The issue I discovered impacted at least those who have the Verizon Call Filter service enabled (I did not test a number which had it disabled; I can’t rule out whether or not all Verizon numbers could have been impacted).

Based on https://www.verizon.com/support/call-filter-faqs/ and https://www.verizon.com/about/news/verizon-helps-customers-avoid-15-billion-robocalls I believe this service may be on by default for many/all Verizon Wireless customers, so in either case, it does seem this issue impacted either nearly all, or all customers.

While this endpoint only returned received calls for the specified phone number, I don’t believe that to be a major limitation on impact. For one, that’s still an immense amount of information. But also, for a targeted individual, this could stretch into a partial picture of outgoing calls as well, provided the outgoing calls were to other impacted Verizon customers.

Who is Cequint?

Interestingly, the domain name that hosts the API for this app is registered at GoDaddy, which is a bit unusual for a large company, especially one as big as Verizon.

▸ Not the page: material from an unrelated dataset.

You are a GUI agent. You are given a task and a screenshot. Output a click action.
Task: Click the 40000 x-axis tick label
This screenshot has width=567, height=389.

WHOIS Data This led me to examine the domain name more closely, upon which I noticed it seemed to represent “CEQUINT VZW ECID”

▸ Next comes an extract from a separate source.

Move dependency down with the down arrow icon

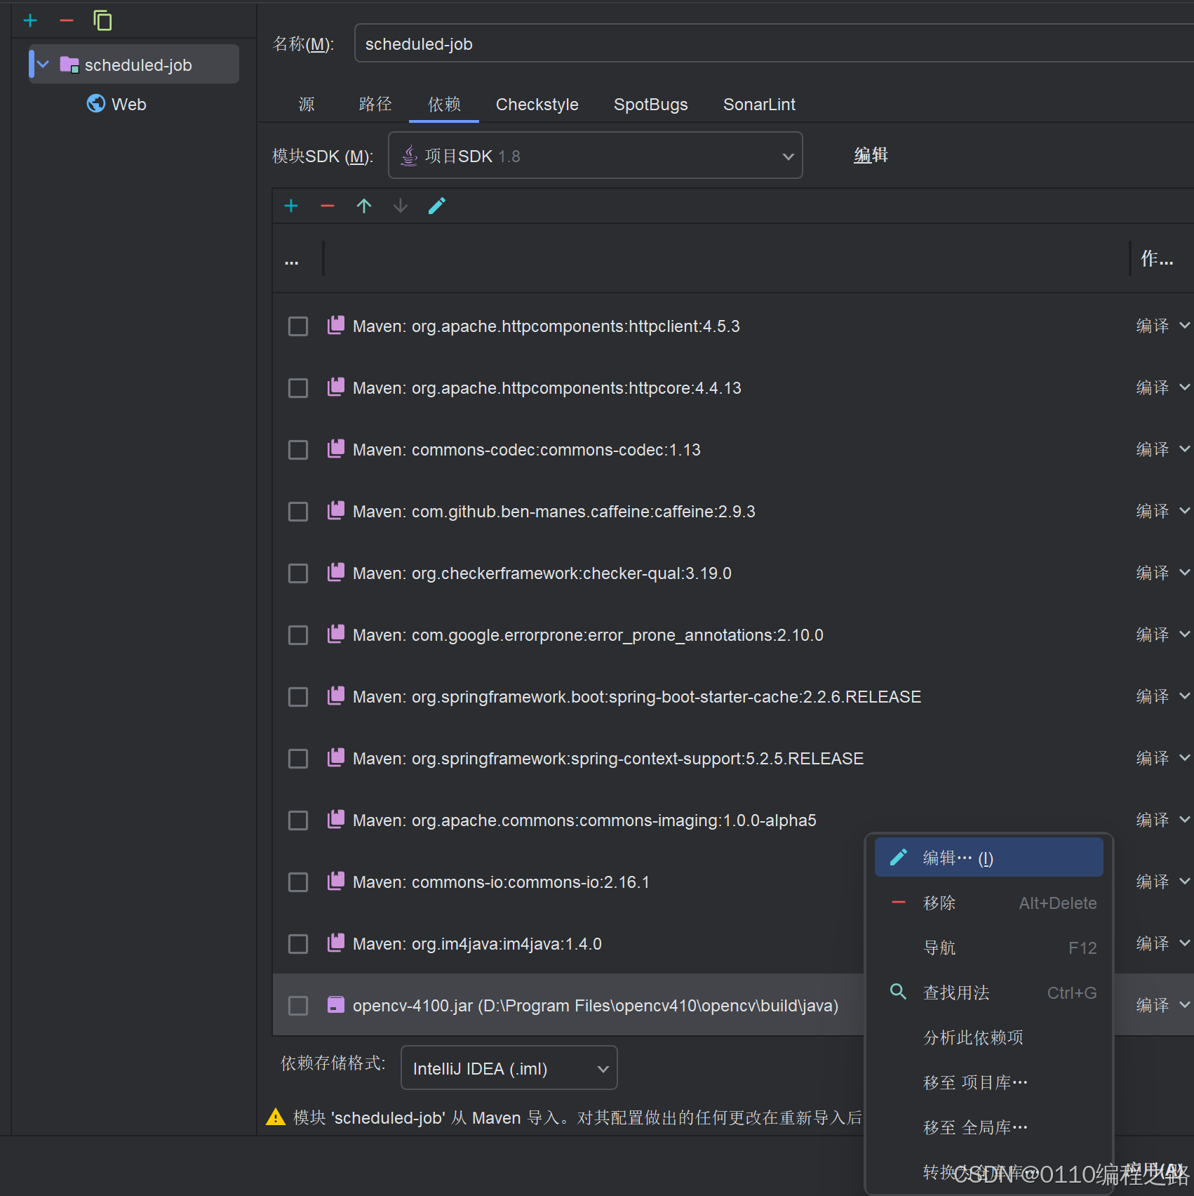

VZW ECID would seem to be the Verizon Caller ID app, as the Android APK has the package name com.vzw.ecid https://play.google.com/store/apps/details?id=com.vzw.ecid&hl=en_US

But what about CEQUINT? That would seem to be a separate company.

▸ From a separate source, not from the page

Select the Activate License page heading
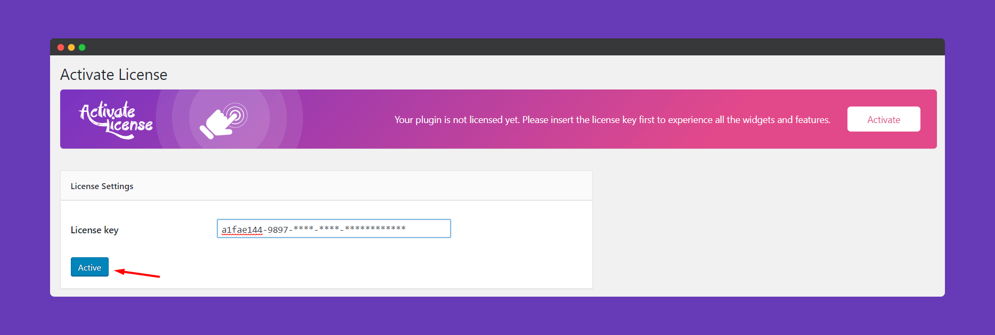Screen dimensions: 995x335 pos(113,75)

The website http://www.cequint.com/ looks to be down, but crunchbase shows they are a telecom technology company specializing in caller ID services.

https://www.crunchbase.com/organization/cequint Cequint

As such, based on the GoDaddy registrar of the domain, and the Cequint keyword in the domain, I believe this issue may have ultimately lied in a server owned by Cequint.

This does raise questions: how much data does this obscure company without a website of their own have? And how well secured is it?

Timeline

2/22/2025 - Discovered the issue and reported to Verizon
2/24/2025 - Acknowledgment from Verizon of my report
3/23/2025 - I requested an update as this appeared to me to be fixed
3/25/2025 - Confirmation from Verizon that issue is resolved

I do want to credit Verizon for a quick response and fix. While I don’t have the exact date they fixed this issue, I believe it was sooner than when I retested the issue and noted on my side that it looked to be resolved. They were also prompt to acknowledge my report.